Reusing something unrelated as a hardware adder for code optimization

Question 1

I am running into some speed issues in the ISR. Due to the nature of my code, I need to add 20 values (16bit) in an ISR. The code looks like this

 #define Element_size 4
 #define Chunk_size 5
 void add(void)
 { 
 int i;
 int j;
 for (i=0;i<Element_Size;i++)
 { 
 sum[i]=0;
 for (j=0;i<Chunk_Size;j++)
 {
 sum[i]+=data[j*4+i];
 }
 }
 }

This is not the exact code but the algo is identical. (data is laid out as chunks with size of 4, in this case I have 5 chunks of data. I add the first element of every chunk, later the second element etc. etc.) Assume sum and data are globals. This takes longer time than I have. I am looking for a solution to speed things up. So far, I can think of:

Improve the algo: I can make this one turn (or without a loop) instead of two but if the chunk sizes change (now a compile time option), it will break. I will do this as last resort once the code is final and no other changes expected.
Move to assembly: I will do this but it will take time, a viable option
Make the function inline: This will save some time but not a whole lot as the majority of the time is spent during summation, I will do this anyway.
Use some hardware block for summation: I am using STM32F2 family (Arm Cortex M3), it has several good stuff in there but no ALU. I looked at the crc, hash and cyrpto libs but couldn't find anything that jumps out that can be used as a hardware adder.

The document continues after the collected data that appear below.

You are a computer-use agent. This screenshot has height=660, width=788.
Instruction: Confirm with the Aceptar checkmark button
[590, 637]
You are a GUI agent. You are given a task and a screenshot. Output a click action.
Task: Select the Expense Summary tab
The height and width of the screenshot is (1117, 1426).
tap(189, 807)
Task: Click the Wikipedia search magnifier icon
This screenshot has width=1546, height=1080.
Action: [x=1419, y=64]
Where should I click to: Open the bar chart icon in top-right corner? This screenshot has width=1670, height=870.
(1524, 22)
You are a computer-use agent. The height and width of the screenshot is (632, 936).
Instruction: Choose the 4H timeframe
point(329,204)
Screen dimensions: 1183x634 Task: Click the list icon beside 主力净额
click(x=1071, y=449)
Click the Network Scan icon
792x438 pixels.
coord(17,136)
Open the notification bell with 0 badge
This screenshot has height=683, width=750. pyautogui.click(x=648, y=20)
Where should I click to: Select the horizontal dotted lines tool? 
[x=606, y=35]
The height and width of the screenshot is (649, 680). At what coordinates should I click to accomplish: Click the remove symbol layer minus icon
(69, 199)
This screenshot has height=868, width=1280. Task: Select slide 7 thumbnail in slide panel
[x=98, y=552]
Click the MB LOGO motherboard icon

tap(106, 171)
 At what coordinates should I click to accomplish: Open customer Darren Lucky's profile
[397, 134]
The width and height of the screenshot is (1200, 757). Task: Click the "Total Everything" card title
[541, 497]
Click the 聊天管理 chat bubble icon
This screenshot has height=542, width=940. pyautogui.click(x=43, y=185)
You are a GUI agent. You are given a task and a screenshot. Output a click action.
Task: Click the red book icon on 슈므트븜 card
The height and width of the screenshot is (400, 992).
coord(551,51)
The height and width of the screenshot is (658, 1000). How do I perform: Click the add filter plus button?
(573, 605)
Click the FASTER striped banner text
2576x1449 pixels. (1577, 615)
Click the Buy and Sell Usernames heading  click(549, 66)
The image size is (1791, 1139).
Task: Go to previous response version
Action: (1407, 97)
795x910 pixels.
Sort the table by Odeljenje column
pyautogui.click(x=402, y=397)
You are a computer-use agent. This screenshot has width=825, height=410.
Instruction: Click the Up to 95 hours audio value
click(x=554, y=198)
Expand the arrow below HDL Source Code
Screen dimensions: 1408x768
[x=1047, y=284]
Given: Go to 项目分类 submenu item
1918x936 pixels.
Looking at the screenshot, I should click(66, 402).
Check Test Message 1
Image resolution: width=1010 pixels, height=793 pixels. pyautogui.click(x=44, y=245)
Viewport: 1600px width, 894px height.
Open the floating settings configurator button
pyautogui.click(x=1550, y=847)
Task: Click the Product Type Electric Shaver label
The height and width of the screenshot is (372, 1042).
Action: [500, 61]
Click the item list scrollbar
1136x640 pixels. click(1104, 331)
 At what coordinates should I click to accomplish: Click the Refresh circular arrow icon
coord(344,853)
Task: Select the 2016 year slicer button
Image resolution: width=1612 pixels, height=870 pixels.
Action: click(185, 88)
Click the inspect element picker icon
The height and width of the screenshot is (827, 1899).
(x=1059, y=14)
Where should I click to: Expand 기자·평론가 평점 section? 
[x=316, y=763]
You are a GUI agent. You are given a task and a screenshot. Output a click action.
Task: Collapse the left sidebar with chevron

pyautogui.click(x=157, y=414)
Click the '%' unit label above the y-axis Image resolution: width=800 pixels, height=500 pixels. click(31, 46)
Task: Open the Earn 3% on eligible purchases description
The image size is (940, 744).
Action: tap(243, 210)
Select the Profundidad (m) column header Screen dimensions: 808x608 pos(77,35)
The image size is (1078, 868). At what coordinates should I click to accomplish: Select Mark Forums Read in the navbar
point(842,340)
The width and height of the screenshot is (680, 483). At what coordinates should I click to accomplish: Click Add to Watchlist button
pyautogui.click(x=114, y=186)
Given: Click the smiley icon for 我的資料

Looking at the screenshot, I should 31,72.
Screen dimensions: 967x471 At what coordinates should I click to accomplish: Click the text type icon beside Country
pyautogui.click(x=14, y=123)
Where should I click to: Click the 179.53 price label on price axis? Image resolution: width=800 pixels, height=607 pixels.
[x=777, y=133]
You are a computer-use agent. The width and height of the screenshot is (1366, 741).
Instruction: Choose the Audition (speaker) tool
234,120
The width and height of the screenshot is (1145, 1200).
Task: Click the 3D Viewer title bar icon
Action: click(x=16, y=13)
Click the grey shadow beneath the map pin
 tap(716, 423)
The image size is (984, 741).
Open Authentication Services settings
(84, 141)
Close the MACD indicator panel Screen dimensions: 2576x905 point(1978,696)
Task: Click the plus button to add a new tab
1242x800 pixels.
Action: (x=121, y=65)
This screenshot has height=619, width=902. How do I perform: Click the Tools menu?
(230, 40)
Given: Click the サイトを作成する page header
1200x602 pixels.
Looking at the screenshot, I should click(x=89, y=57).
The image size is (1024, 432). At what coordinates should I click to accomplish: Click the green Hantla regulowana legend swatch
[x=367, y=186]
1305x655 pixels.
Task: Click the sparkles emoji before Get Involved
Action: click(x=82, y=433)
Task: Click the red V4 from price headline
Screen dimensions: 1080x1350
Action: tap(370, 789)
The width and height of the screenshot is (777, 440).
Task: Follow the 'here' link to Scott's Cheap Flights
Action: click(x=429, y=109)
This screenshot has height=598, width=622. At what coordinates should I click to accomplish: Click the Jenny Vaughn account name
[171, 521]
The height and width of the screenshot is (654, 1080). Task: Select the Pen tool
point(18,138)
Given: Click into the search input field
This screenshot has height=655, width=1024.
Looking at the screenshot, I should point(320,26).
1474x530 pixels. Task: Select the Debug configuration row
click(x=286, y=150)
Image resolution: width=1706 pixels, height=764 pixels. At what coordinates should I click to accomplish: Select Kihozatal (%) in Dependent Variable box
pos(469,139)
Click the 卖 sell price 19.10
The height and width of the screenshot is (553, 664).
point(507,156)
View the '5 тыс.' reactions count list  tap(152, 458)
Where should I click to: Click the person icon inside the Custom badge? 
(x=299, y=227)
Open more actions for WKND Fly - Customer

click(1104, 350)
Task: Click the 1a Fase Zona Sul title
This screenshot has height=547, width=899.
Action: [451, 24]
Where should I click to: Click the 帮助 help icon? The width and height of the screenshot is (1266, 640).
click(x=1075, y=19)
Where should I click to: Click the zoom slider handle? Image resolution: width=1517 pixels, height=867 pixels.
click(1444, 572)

Especially, if one of the masters among you suggest a hardware assisted way to do this calculation, I would be in debt. I am looking an out of the box way of doing this, not just code optimization. This is really the key question I have.

Question 2

Without knowing what you are running on and what you are compiling with, my guess is that the "j*4" may be the slowest part of the loop. If it is doing the multiplication in software it will be slow. If the compiler isn't optimizing it, you could try using "j<<2" instead, which shifts left twice, thus doing the same thing as multiplying by 4. On the dsPIC chips I almost exclusively use the DSPs math routines, and my god is it faster than using * and /!

Question 3

Some more details might help: Is the optimiser on? Can you post the assembler code the compiler produces? What clock rate? How long have you got to do this in - are you missing the deadline by loads, or just a bit? What type of memory are the samples and the sums stored in?

Question 4

As a first step I would look at the generated assembly so see what takes the most time. Next determine how much time you have available, and make a rough estimate whether the most optimized solution (assembly, both loops unrolled) can be fast enough. If not,look voor a very different solution (faster chip, different algorithm, make the code that changes the arrays do precompute work like davidcarry suggested, etc).

When unrolling you can at least include an assertion that the #define's are still the value you assumed when you unrolled. But using reasonable macro language unrolling can probably be done by a macro that takes the #defines's into account. BUT after each chance of the #define's you would have to re-test whether you fulfill your timeconstraints, so maybe you don't want automatic adaptation at all.

I don't understand why you are looking for a "can be used as a hardware adder." Your CPU can add two 32 bit values as fast as you can supply them! Which hints at a possible optimization: pack two 16-bit values in a 32-bit word. If you can guarantee that the 16-bit sum never overflows this might speed you up by a factor of 2. Maybe more, this is a 32-bit processor that is probably more comfortable with accessing 32-bit data instead of 16-bit data. Even without the packing trick it might be a good idea to try using 32-bit integers to speed things up.

As for the unrolling: unrolling the inner loop will be more effective than unrolling the outer loop. You might swap the loops, then unroll for the element size, and keep the for() for the chunk size. This way j*4 can be computed once.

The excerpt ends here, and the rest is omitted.